>> begin Material shown

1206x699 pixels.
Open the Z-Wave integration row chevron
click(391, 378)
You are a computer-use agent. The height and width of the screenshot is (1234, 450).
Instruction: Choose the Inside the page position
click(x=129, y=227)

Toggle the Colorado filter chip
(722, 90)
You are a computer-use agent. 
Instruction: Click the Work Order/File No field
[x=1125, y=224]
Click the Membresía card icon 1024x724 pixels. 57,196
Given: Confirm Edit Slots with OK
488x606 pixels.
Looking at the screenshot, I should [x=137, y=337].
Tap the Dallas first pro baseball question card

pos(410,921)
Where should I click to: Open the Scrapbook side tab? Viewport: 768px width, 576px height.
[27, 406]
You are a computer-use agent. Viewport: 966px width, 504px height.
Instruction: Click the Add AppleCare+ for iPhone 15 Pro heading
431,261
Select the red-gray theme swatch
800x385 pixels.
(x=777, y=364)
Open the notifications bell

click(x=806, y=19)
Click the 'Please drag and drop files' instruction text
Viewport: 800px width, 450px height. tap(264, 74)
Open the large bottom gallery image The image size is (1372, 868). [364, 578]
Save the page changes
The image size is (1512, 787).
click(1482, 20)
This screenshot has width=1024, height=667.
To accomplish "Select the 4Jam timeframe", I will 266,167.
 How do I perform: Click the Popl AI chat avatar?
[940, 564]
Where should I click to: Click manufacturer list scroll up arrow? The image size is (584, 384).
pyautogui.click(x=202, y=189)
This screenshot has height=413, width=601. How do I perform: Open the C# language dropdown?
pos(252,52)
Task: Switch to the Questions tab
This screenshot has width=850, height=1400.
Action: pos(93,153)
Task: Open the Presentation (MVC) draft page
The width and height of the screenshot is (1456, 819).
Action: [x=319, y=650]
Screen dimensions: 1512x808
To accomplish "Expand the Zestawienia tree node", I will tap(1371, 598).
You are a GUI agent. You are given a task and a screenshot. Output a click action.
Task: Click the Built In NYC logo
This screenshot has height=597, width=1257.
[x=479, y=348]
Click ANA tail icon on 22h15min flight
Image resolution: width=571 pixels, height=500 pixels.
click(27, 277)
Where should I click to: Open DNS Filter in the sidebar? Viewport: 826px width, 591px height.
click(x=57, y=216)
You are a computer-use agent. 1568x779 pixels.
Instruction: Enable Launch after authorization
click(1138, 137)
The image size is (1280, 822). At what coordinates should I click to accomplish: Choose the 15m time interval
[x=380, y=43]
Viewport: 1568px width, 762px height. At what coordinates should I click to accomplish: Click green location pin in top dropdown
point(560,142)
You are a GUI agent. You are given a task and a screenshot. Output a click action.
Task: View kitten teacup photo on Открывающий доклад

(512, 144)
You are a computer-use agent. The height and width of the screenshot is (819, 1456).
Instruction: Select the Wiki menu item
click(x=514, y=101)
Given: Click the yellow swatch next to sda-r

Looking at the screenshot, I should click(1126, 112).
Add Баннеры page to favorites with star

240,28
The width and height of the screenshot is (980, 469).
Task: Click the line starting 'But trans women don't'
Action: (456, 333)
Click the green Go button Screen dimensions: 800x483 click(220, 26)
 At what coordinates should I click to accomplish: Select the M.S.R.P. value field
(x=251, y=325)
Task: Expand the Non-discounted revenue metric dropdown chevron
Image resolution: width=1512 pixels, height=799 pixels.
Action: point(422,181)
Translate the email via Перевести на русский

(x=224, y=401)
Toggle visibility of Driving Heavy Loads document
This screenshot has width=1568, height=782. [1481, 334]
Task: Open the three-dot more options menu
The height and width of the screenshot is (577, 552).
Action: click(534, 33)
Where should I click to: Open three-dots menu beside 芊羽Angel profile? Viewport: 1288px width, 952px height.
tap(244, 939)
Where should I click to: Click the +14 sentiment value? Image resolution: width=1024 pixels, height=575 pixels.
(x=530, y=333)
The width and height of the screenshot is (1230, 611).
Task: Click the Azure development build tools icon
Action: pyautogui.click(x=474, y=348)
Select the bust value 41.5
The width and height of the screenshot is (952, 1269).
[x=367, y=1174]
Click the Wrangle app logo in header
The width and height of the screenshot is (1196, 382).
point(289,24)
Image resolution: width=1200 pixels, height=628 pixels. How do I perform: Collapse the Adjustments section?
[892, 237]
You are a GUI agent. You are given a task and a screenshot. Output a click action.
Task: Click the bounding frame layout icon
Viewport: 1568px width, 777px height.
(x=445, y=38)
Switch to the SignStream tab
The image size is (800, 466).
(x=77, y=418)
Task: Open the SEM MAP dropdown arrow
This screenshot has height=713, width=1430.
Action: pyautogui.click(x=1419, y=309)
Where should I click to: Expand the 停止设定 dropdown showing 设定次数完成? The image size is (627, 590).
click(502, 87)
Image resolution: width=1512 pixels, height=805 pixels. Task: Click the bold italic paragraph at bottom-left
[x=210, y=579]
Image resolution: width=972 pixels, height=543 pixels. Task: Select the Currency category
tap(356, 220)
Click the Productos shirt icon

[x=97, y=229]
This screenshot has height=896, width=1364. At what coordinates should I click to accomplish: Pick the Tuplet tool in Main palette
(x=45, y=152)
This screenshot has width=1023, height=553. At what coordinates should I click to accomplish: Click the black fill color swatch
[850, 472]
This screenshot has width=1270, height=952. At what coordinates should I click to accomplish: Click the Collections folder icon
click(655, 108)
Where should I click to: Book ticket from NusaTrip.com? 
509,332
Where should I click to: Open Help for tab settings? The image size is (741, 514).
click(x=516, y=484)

>> end Material shown

▶ **Your goal**: Rewrite the records as a numbered list, starting at the line with "Screen dimensions: 1512x808" and going up to and including the line with "[x=380, y=43]". Skip any blank lines.

▶ **Response to this exercise**:
1. Screen dimensions: 1512x808
2. To accomplish "Expand the Zestawienia tree node", I will tap(1371, 598).
3. You are a GUI agent. You are given a task and a screenshot. Output a click action.
4. Task: Click the Built In NYC logo
5. This screenshot has height=597, width=1257.
6. [x=479, y=348]
7. Click ANA tail icon on 22h15min flight
8. Image resolution: width=571 pixels, height=500 pixels.
9. click(27, 277)
10. Where should I click to: Open DNS Filter in the sidebar? Viewport: 826px width, 591px height.
11. click(x=57, y=216)
12. You are a computer-use agent. 1568x779 pixels.
13. Instruction: Enable Launch after authorization
14. click(1138, 137)
15. The image size is (1280, 822). At what coordinates should I click to accomplish: Choose the 15m time interval
16. [x=380, y=43]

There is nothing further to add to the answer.